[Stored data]
Segment Open

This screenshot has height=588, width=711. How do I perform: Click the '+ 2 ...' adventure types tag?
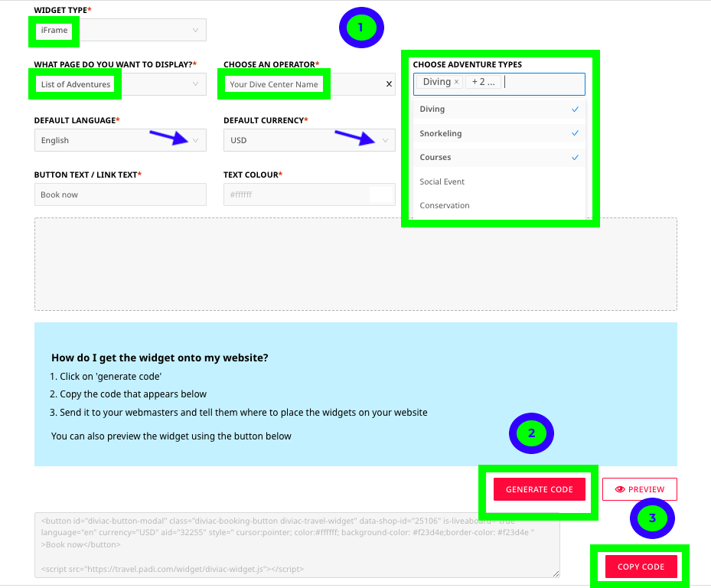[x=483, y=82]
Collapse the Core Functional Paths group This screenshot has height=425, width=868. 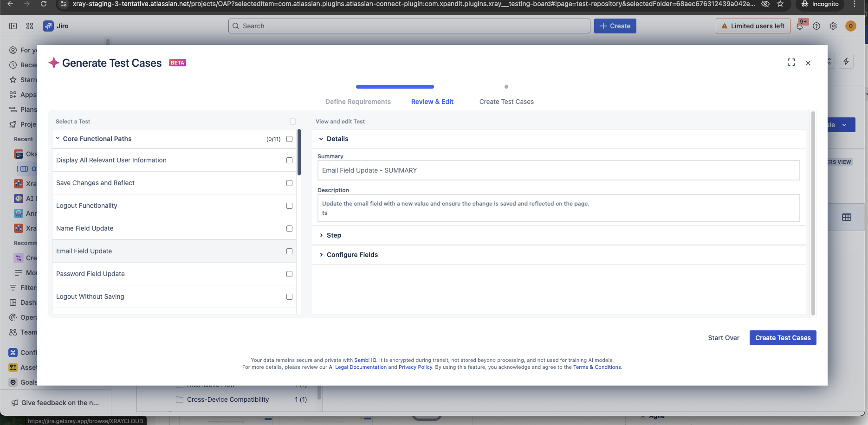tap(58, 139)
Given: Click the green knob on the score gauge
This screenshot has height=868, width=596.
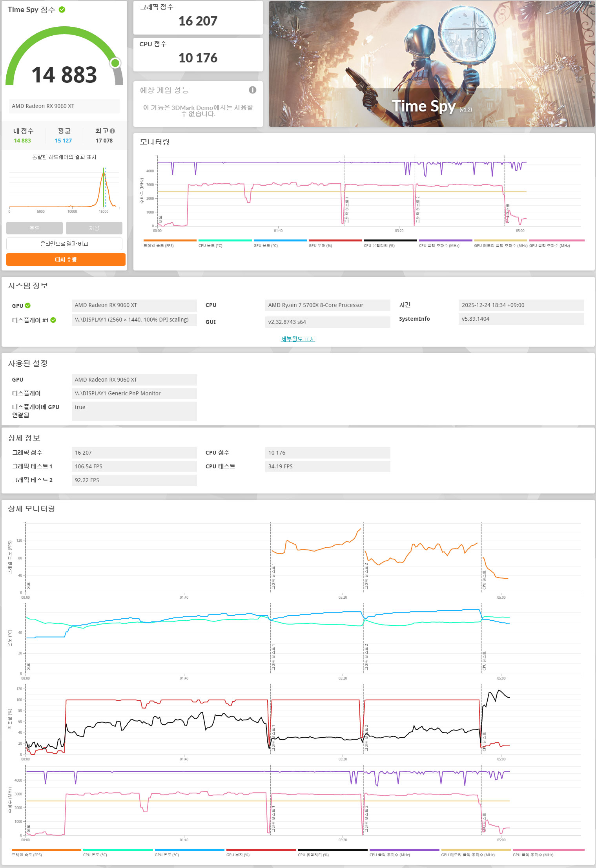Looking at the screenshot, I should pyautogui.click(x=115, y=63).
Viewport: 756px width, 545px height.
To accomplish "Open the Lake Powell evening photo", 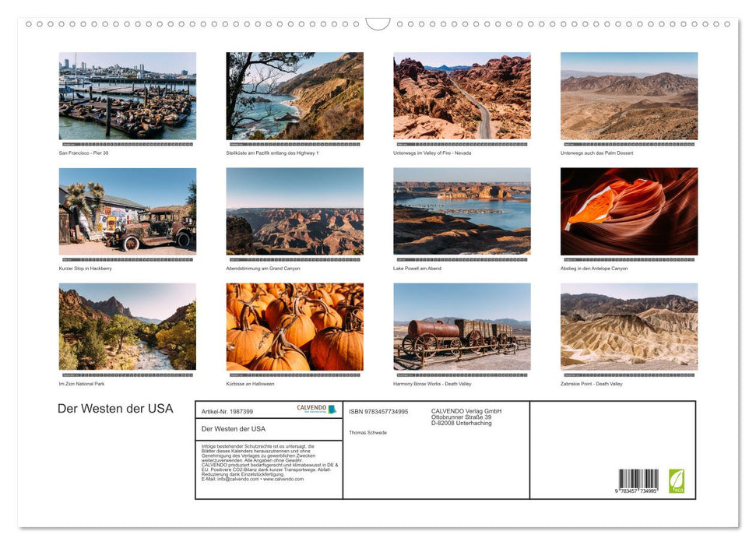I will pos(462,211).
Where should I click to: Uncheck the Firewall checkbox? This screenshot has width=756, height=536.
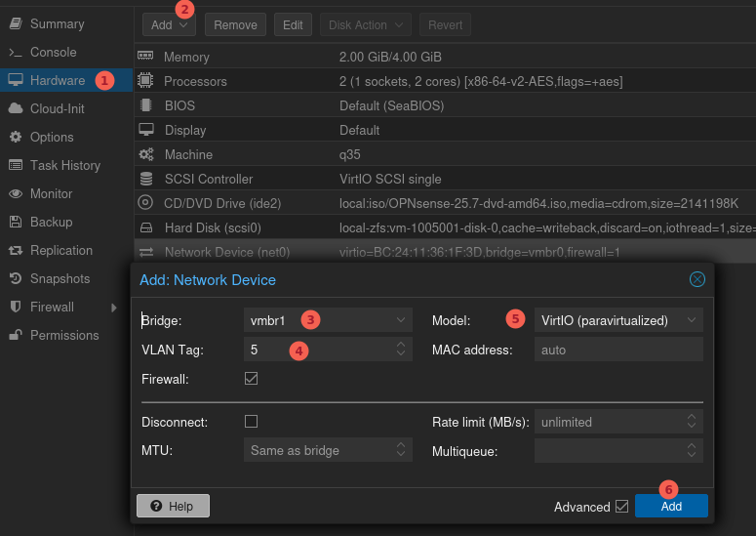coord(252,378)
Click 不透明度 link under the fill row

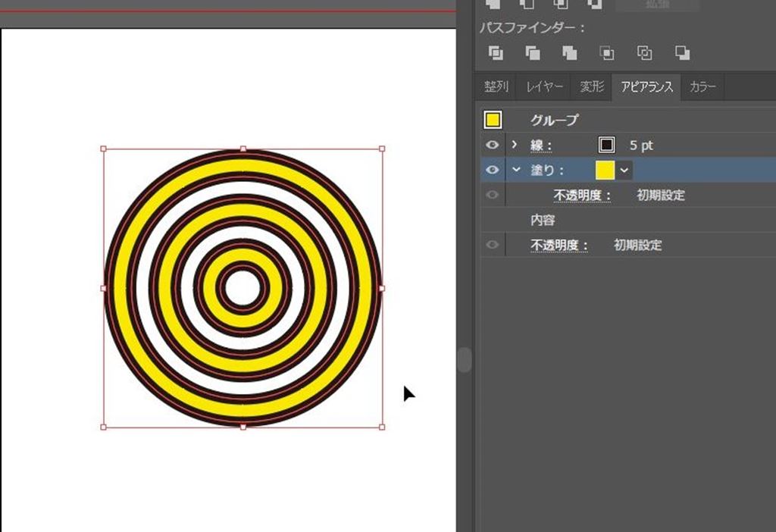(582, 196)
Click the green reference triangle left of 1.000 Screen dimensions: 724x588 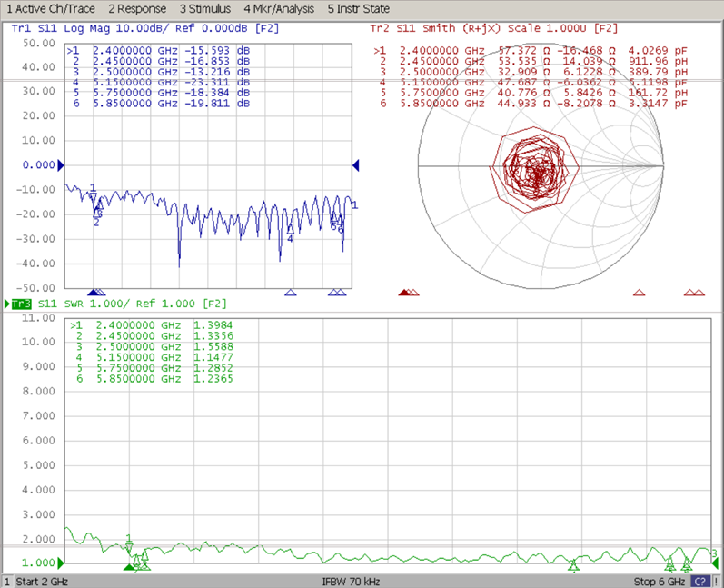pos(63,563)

Segment Closed
Segment Open

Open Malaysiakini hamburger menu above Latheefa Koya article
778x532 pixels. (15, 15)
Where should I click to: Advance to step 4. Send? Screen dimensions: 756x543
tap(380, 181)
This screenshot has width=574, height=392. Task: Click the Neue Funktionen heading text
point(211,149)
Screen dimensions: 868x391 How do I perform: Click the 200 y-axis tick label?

Segment Closed

» ABOUT THIS EXERCISE:
Of the entries above, repeat exactly the lines between the line with "This screenshot has width=574, height=392." and the line with "Screen dimensions: 868x391", inclusive, and no others.

» ANSWER FOR THIS EXERCISE:
This screenshot has width=574, height=392. Task: Click the Neue Funktionen heading text
point(211,149)
Screen dimensions: 868x391 How do I perform: Click the 200 y-axis tick label?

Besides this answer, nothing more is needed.